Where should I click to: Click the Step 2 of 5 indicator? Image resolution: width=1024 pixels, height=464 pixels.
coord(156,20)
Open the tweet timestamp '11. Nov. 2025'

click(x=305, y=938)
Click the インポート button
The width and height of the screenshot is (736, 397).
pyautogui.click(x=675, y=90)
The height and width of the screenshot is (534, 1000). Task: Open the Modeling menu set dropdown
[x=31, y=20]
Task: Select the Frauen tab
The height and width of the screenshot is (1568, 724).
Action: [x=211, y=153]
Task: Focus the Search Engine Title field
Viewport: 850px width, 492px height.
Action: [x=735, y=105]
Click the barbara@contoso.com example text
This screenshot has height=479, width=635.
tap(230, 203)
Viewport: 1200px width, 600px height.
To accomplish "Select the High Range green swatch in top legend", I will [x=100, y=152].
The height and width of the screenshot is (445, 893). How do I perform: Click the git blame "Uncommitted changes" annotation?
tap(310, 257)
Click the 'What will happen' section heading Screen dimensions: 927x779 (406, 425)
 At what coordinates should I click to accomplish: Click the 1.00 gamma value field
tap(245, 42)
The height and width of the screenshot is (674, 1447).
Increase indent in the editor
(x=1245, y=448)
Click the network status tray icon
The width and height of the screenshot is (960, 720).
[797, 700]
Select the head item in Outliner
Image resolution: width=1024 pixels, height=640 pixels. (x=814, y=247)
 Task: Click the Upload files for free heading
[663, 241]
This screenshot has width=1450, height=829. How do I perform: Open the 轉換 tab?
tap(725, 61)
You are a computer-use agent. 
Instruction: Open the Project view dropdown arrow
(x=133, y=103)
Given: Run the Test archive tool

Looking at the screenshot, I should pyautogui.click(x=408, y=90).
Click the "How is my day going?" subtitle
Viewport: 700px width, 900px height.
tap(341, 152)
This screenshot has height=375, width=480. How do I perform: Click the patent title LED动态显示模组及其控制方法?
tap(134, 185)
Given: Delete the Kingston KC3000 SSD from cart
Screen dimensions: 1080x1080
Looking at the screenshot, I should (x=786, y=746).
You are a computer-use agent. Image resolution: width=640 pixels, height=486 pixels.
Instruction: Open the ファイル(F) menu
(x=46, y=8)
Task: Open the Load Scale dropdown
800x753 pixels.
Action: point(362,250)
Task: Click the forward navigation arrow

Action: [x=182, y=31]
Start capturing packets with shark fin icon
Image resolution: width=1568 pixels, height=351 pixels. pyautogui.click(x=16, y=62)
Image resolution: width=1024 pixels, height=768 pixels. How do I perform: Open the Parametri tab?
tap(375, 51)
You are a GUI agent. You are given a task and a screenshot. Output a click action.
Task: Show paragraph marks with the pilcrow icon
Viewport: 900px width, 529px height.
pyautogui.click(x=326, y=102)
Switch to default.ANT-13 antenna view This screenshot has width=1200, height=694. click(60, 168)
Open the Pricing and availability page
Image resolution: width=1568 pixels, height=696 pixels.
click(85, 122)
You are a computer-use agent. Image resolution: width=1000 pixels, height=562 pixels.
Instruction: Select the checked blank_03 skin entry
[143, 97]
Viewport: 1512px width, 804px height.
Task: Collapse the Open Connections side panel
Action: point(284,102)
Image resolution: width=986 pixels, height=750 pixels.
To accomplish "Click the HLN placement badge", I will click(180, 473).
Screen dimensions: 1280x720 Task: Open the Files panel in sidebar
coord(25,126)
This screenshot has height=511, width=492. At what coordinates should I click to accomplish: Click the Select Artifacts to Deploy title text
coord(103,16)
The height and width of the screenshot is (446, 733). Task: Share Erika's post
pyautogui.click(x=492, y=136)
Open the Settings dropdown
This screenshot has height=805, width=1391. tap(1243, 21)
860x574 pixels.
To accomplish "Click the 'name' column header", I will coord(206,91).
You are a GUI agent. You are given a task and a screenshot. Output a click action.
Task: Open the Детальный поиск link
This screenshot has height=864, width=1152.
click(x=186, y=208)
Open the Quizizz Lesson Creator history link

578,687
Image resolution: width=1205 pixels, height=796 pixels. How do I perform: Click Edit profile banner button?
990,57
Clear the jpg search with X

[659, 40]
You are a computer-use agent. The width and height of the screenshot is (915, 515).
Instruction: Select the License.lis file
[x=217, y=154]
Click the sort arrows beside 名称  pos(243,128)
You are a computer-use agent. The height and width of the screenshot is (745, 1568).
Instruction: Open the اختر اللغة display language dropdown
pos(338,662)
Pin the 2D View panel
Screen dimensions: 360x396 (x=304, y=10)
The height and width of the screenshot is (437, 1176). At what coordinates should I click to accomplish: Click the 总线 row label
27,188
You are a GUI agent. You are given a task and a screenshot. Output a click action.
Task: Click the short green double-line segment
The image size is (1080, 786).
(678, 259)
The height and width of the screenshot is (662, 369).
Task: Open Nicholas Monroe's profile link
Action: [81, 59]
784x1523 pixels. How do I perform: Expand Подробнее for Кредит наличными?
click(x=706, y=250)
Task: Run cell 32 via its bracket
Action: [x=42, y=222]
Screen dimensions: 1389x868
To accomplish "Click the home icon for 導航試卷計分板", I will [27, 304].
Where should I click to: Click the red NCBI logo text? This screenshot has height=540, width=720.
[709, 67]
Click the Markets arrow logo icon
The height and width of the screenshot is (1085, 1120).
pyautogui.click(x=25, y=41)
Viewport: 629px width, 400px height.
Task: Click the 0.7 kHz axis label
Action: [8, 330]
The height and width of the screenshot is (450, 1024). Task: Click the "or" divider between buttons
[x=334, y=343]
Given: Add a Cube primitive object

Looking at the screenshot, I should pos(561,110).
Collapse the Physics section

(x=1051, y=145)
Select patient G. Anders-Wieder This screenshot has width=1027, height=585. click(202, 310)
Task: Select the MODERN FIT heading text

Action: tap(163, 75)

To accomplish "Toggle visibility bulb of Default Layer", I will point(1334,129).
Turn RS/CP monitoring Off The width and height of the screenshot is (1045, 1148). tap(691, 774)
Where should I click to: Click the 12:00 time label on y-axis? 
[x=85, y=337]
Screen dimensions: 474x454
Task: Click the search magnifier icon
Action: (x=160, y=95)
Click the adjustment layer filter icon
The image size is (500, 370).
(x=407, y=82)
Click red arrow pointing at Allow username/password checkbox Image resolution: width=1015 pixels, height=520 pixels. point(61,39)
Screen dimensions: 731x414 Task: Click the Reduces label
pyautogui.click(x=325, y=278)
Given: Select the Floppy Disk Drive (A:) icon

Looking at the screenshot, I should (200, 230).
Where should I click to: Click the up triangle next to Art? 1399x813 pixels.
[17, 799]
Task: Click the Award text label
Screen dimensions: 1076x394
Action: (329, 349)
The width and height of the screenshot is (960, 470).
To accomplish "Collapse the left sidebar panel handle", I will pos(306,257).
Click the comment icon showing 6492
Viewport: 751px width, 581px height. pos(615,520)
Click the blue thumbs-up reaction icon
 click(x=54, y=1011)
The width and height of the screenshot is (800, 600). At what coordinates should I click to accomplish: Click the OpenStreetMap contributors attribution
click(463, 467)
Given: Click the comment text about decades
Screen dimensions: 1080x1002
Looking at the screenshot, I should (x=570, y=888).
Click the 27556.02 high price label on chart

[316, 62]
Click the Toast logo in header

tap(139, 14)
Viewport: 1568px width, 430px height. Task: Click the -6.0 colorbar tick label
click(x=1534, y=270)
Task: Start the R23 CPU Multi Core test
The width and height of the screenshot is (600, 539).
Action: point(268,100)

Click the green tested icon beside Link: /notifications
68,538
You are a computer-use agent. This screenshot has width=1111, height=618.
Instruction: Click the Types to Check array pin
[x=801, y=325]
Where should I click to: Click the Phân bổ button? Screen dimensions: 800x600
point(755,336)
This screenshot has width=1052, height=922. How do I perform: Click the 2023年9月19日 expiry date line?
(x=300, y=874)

EXERCISE INSTRUCTIONS: Taking the records as a whole, report how many of their lines include the word "will". Nothing but the number is wanted.

SOLUTION TO THIS TASK: 7